Notas manchadas ou rasgadas podem perder o valor dependendo do nível da degradação (Foto Reprodução/Montagem/TV Foco/Canva/GMN)

O que o cidadão deve fazer caso a nota em Real sofra algum acidente?

Caso o cidadão se depare com dinheiro que sofreu acidentes domésticos, a adoção do protocolo oficial da autoridade monetária impede a perda do poder de compra:

  • Secagem passiva à sombra: Se o dinheiro for molhado acidentalmente, a recomendação consiste em estendê-lo em ambiente seco e protegido da luz solar direta, evitando o ressecamento que torna o papel quebradiço;
  • Encaminhamento à rede bancária: Notas rasgadas, coladas ou com inscrições gráficas devem ser depositadas ou trocadas diretamente nas agências dos bancos comerciais. As instituições financeiras possuem a obrigação legal de receber esses fragmentos e remetê-los ao Banco Central.

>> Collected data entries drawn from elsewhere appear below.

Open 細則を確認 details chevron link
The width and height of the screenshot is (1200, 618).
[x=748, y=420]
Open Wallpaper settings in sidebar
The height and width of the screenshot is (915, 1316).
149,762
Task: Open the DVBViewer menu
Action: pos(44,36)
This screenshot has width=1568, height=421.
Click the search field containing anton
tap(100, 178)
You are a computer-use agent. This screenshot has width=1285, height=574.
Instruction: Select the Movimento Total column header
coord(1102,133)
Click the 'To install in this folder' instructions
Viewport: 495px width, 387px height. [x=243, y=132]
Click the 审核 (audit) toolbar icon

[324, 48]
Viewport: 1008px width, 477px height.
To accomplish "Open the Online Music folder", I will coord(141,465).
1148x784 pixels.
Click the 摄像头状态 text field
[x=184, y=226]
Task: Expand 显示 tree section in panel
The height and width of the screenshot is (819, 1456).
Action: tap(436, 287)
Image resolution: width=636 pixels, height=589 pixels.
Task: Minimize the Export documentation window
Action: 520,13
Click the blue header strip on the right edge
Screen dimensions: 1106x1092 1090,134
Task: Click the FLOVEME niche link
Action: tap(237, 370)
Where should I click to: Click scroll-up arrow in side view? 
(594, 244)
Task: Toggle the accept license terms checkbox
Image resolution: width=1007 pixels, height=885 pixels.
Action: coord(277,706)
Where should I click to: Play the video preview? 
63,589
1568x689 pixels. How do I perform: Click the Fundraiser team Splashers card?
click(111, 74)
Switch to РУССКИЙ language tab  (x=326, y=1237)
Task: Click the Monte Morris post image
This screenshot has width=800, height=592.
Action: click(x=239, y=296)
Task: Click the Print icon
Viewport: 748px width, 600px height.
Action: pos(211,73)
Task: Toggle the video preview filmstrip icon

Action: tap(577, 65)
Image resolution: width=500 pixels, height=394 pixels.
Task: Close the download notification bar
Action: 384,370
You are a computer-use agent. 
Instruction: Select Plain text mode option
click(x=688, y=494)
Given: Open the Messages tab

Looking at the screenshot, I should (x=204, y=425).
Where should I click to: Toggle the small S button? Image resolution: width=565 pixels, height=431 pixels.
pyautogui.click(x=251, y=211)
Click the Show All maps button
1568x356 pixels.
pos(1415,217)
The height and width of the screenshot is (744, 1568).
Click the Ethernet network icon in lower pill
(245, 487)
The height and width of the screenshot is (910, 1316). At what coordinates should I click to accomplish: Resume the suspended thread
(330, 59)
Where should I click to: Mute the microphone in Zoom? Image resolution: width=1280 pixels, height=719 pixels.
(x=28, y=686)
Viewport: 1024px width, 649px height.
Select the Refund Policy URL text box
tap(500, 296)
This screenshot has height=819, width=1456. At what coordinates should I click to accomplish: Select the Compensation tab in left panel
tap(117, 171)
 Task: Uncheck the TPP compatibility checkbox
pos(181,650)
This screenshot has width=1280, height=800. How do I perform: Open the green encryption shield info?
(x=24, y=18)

O cidadão pode acompanhar os decretos regulatórios, instruções de segurança e atualizações sobre o meio de pagamento por meio da página oficial do Banco Central do Brasil.

A manutenção do papel-moeda em compartimentos rígidos e alinhados prolonga a circulação do meio de troca, garantindo transações seguras.

O respeito às normas de conservação atua como um mecanismo de responsabilidade fiscal individual, reduzindo a demanda por novas impressões e assegurando a eficiência do sistema econômico nacional.